------ DATASET EXCERPTS ------

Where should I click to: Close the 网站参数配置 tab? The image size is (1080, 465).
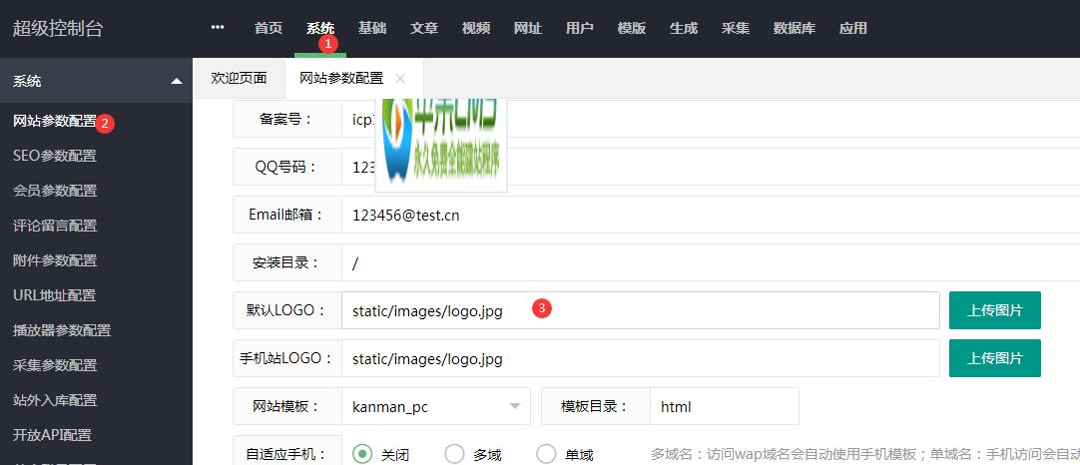(400, 78)
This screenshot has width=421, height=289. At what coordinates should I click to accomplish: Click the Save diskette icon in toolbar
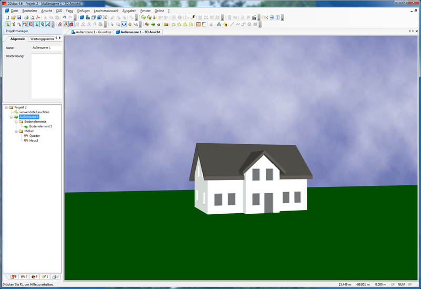coord(19,17)
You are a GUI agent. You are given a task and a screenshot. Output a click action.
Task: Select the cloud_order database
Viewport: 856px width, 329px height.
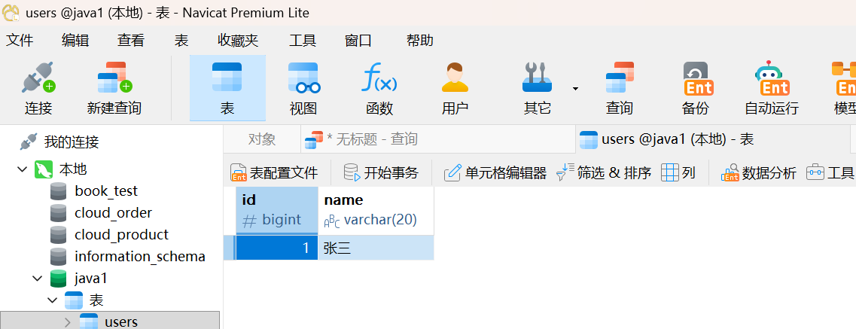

------

[WORK TO COMPLETE] Can you revise the data above so that each "screenshot" reads "screen capture", with everything else left as it is and the pictures omitted?

[THE OUTPUT]
Where should I click to: Close the 网站参数配置 tab? The image size is (1080, 465).
(400, 78)
This screen capture has width=421, height=289. At what coordinates should I click to accomplish: Click the Save diskette icon in toolbar
coord(19,17)
You are a GUI agent. You are given a task and a screen capture. Output a click action.
Task: Select the cloud_order database
Viewport: 856px width, 329px height.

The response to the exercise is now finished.